Set up, run, and (possibly) save EWR outputs — prep_run_save

This does some directory setup and parsing, runs the EWR tool and, if asked, saves the output. If the output saves, it also auto-saves both yaml and json metadata files with all parameters needed to run this part of HydroBOT with parameters. Scenario metadata is prepended, if found.

Usage

prep_run_save_ewrs(
  hydro_dir,
  output_parent_dir,
  output_subdir = "",
  scenarios = NULL,
  model_format = "Standard time-series",
  outputType = "none",
  returnType = "none",
  scenarios_from = "directory",
  file_search = NULL,
  fill_missing = FALSE,
  extrameta = NULL,
  rparallel = FALSE,
  retries = 2,
  print_runs = FALSE,
  url = FALSE
)

Arguments

hydro_dir

Directory containing hydrographs.

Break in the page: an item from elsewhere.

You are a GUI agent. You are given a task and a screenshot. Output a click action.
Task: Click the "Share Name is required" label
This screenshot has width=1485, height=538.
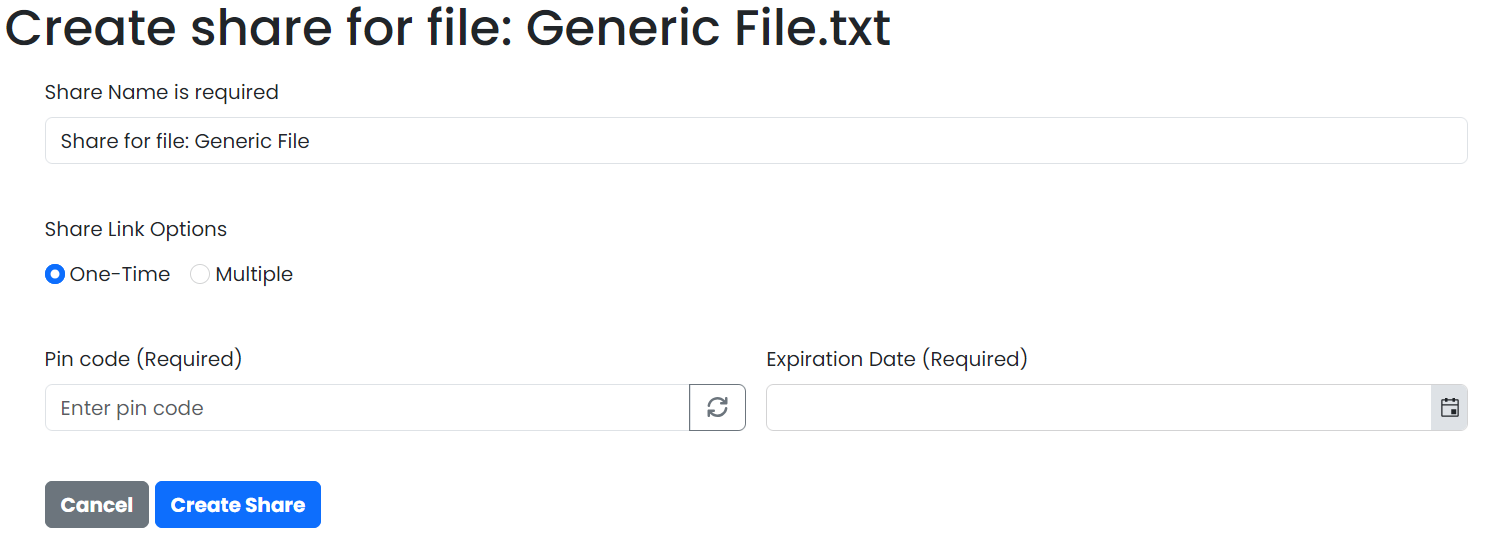[x=162, y=92]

Can be an outer directory, e.g. hydrographs that splits into scenario subdirs, or can be a single scenario subdir.

output_parent_dir

parent directory for the outputs. Can be anything, but two typical cases:

The directory containing hydro_dir, which puts the module_outputs at the same level as the hydrographs
If running in batches for single scenarios, may be hydro_dir, which just puts the module_outputs in hydro_dir

output_subdir

a sub-directory for the outputs, if for example we want module_output/EWR/V1 and module_output/EWR/V2

scenarios

NULL (default) or named list.

NULL- finds scenario names by parsing directory names in hydro_dir. If no internal directories, just stays in hydro_dir. This captures the two typical situations discussed for output_parent_dir. If there are other directories in hydro_dir that do not contain hydrological scenarios, should use a character vector.
named list of paths to files. names become scenario names, paths should be relative to hydro_dir. This allows unusual directory structures.

model_format

see EWR tool. One of:

'Standard time-series': (default, among other things accepts a csv with a Date column followed by gauge columns, with _flow or _level appended to the gauge number)
'IQQM - netcdf': in development, finds all netcdf files in hydro_dir. Should also work when hydro_dir is a .zip with netcdfs inside
'ten thousand year': old default (IQQM - NSW 10,000 years), works nearly the same as standard time-series
'All Bigmod': previously 'Bigmod - MDBA'
'Source - NSW (res.csv)'

outputType

list of strings or character vector defining what to save to disk. One or more of:

'none' (default), do not save outputs- ignored if in a list with others
'summary',
'yearly',
'all_events',
'all_successful_events',
'all_interEvents'
'all_successful_interEvents'

returnType

list of strings or character vector defining what to return to the active R session. Same options as outputType

scenarios_from

character, default 'directory' gets scenario names from directory names. If anything else, gets them from filenames (safest). Expect additional options in future, e.g from metadata.

file_search

character, regex for additional limitations on filenames. Useful to run a subset of scenarios or if several files have the extension defined by model_format, but only some are hydrographs.

fill_missing

logical, default FALSE. If TRUE, figures out the expected outputs and only runs those that are missing. Useful for long runs that might break.

extrameta

list, extra information to include in saved metadata documentation for the run. Default NULL.

rparallel

logical, default FALSE. If TRUE, parallelises over the scenarios in hydro_dir using furrr. To use, install furrr and set a future::plan() (likely multisession or multicore)

retries

Number of retries if there are errors. 0 is no retries, but still runs once. Default 2.

print_runs

logical, default FALSE. If true, print the set of runs to be done.

url

logical, default FALSE. If TRUE, scenarios needs to be a named list with full file paths (URLs). This bypasses the otherwise automatic prepending of hydro_dir onto a named scenario list.

Value

a list of dataframe(s) if returnType is not 'none', otherwise, NULL

Details

By far the cleanest way for this to work is to have your input hydrographs in a file structure with the directories defining the scenarios, and single or multiple hydrograph files within them. I.e. a structure that does not mix files of different scenarios in the final directory. If you have that structure, using scenarios_from = 'directory' will ensure your scenarios are named uniquely and output files are also unique and not mixed between scenarios. This is particularly important for parallelising, which depends on parallelling over scenarios. This structure is then retained in the output structure, making aggregation simpler as well. If for some reason you cannot establish this structure, set scenarios_from = 'file', and everythign will be given a unique name, but your life will probably be difficult when aggregating and other subsequent processing, requiring more work in scripts to make the appropriate comparisons.